National data awareness project launched to help businesses prevent data disasters
Date: Monday 8 January 2007
Author: Diana Shepstone
A consortium of top data storage companies, IT managers, professional development organisations, and distributors have announced a comprehensive educational initiative aimed at helping businesses of all sizes improve the way they protect their operations against catastrophic data loss.
The National Data Awareness Project is based around an educational campaign to enlighten businesses about the human, technical and natural threats that can cause catastrophic loss incidents that have the potential to cripple or kill a business and how to protect against those threats. The project was established to address the wide gap between real data vulnerabilities and existing data protection practices at businesses of all sizes, ranging from one-man shop home businesses to global enterprises. The companies involved in the launch of this project whose theme is "Are You Remotely Ready?" are Asigra Inc., Bell Micro, Breece Hill, Data Protection Services LLC, Office Depot, PowerFile, ProStor Systems, Yosemite Software, and ZeroWait, as well as the Data Management Institute. Jon William Toigo, founder of the Data Management Institute and a widely-published expert on data protection and disaster recovery issues, leads the consortium.
Despite events in recent years such as 9/11, massive power outages and the devastation of the Gulf Coast hurricanes, an alarming number of businesses still fail to adequately protect their data assets. A University of Texas study found that 43% of companies experiencing a catastrophic data loss never recover, and half of them go out of business within two years. According to DTI/Price Waterhouse Coopers, 70% of small firms that experience a major data loss go out of business within a year.
The impact of lost data has a major drain on the economy, both in terms of reduced productivity and actual job loss as companies go out of business. According to International Data Corp., data loss incidents cost the U.S. economy $12 billion per year. That type of economic impact and the reality of recent disasters have raised data protection concerns with politicians nation-wide, to the point where the states of Florida, Louisiana and California have joined with the NDAP.Since virtually any location can be at risk, the NDAP is asking local government representatives to join in this initiative to encourage their constituents to ensure business continuity.

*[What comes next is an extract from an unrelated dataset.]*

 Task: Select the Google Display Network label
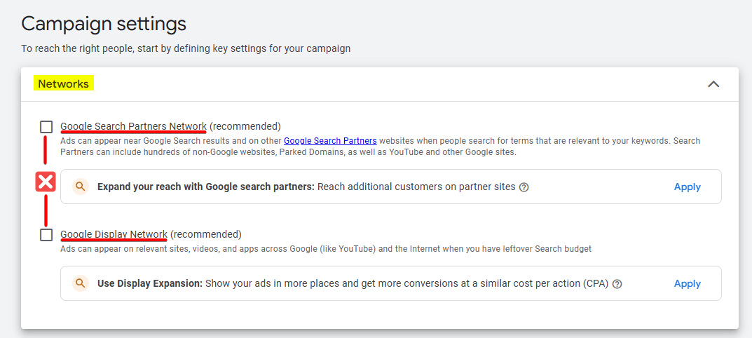pos(114,234)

The NDAP will help businesses of all sizes develop a systematic approach to evaluating their current data protection and DR capabilities, look for weak spots in those existing plans and choose the optimal data protection products, technologies and services to minimise or eliminate their exposure to potential data loss.
"The most important thing for businesses to remember in developing a disaster prevention plan is that the issue is not data backup; the issue is data recovery," said Eran Farajun, Executive V.P. Asigra. The critical factor when a disaster strikes is how quickly the business can restore access to key data and resume operations. The best way for businesses to be remotely ready when a disaster strikes is with backing up data online to a geographically remote backup site that is immune from any local or regional disasters using a backup service provider."
Perhaps no company is better able to address data protection issues during a major catastrophe than Data Protection Services, an online backup provider with a data centre in New Orleans. "Our goals during and after Hurricane Katrina were two-fold," said CEO Jeff Danos. "First, we had to keep our operations running for the vast majority of our clients who were unaffected by the storm, and also had to assist many clients who lost or who could not access their data. Both goals required extraordinary measures on our part." Added Danos, "We even put out a call to our unaffected clients to donate laptops, and they responded. We restored client data to the laptops, and clients who lost everything were able to pick up a laptop containing their business data at no charge. Since 1996, we have done our best to educate companies about how to best protect their data." Danos noted, "Unfortunately, for some companies it took a catastrophe like Hurricane Katrina to recognise how vulnerable their data is."